What this exercise asks –
1. The health-care wait times excerpt names a report co-authored by J. Edward Les. List the places that the report's title says it compares.
2. Pick up the article on Canadian health-care wait times where it stops, and carry on with its point about how waiting affects patients' daily life, work and earnings.

Excerpt provided –

--*--

J. Edward Les is a Calgary pediatrician, a senior fellow with the Aristotle Foundation for Public Policy, and co-author of “Teenagers, Children, and Gender Transition Policy: A Comparison of Transgender Medical Policy for Minors in Canada, the United States, and Europe.”
Fraser Institute
Long waits for health care hit Canadians in their pocketbooks

From the Fraser Institute
Canadians continue to endure long wait times for health care. And while waiting for care can obviously be detrimental to your health and wellbeing, it can also hurt your pocketbook.
In 2024, the latest year of available data, the median wait—from referral by a family doctor to treatment by a specialist—was 30 weeks (including 15 weeks waiting for treatment after seeing a specialist). And last year, an estimated 1.5 million Canadians were waiting for care.
It’s no wonder Canadians are frustrated with the current state of health care.
Again, long waits for care adversely impact patients in many different ways including physical pain, psychological distress and worsened treatment outcomes as lengthy waits can make the treatment of some problems more difficult. There’s also a less-talked about consequence—the impact of health-care waits on the ability of patients to participate in day-to-day life, work and earn a living.

--*--

Records supplied –
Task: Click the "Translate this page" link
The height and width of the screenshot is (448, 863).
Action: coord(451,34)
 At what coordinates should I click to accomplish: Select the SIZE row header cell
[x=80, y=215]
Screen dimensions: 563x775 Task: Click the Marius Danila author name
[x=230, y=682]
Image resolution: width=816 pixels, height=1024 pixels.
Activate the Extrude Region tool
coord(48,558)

--*--

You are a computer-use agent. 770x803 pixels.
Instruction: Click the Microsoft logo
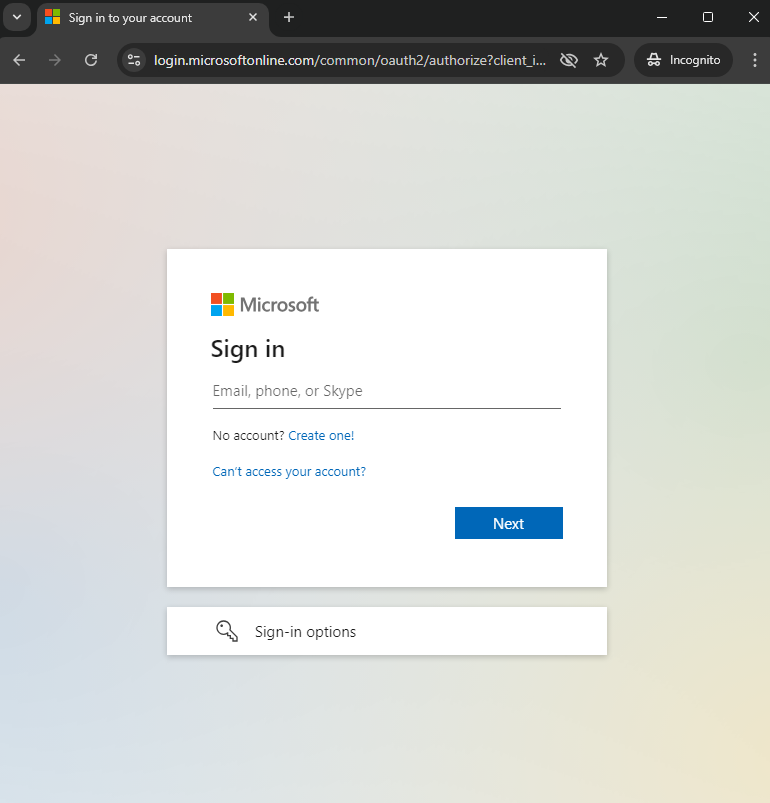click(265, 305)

--*--

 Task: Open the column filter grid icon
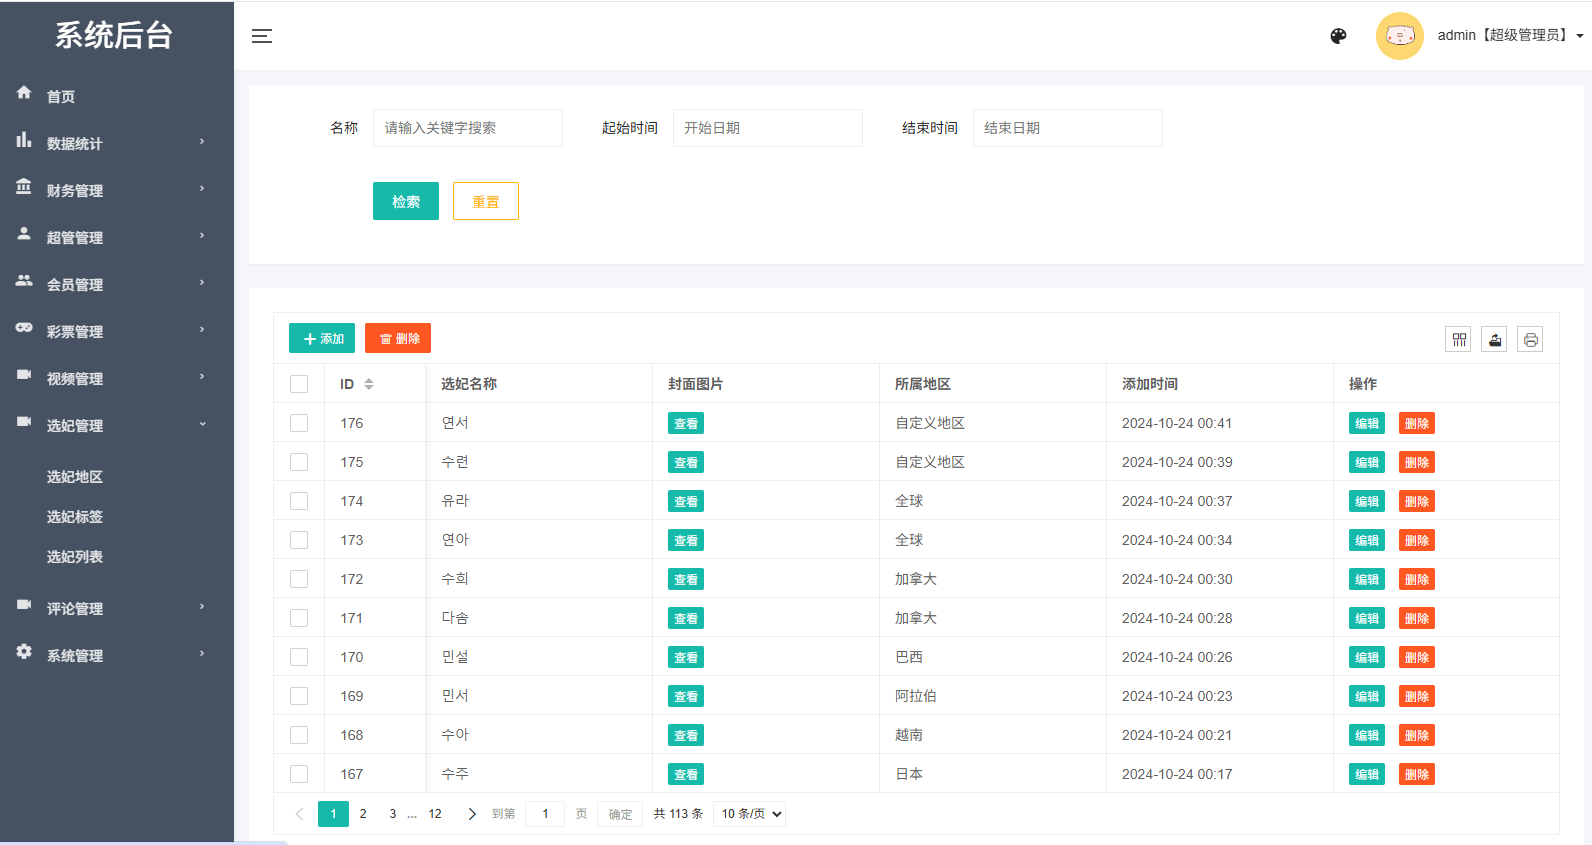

--*--

Results for the exercise –
1.
Canada
the United States
Europe

2.
According to a recent study published by the Fraser Institute, wait times for non-emergency surgery cost Canadian patients $5.2 billion in lost wages in 2024. That’s about $3,300 for each of the 1.5 million patients waiting for care. Crucially, this estimate only considers time at work. After also accounting for free time outside of work, the cost increases to $15.9 billion or more than $10,200 per person.
Of course, some advocates of the health-care status quo argue that long waits for care remain a necessary trade-off to ensure all Canadians receive universal health-care coverage. But the experience of many high-income countries with universal health care shows the opposite.
Despite Canada ranking among the highest spenders (4th of 31 countries) on health care (as a percentage of its economy) among other developed countries with universal health care, we consistently rank among the bottom for the number of doctors, hospital beds, MRIs and CT scanners. Canada also has one of the worst records on access to timely health care.
So what do these other countries do differently than Canada? In short, they embrace the private sector as a partner in providing universal care.
Australia, for instance, spends less on health care (again, as a percentage of its economy) than Canada, yet the percentage of patients in Australia (33.1 per cent) who report waiting more than two months for non-emergency surgery was much higher in Canada (58.3 per cent). Unlike in Canada, Australian patients can choose to receive non-emergency surgery in either a private or public hospital. In 2021/22, 58.6 per cent of non-emergency surgeries in Australia were performed in private hospitals.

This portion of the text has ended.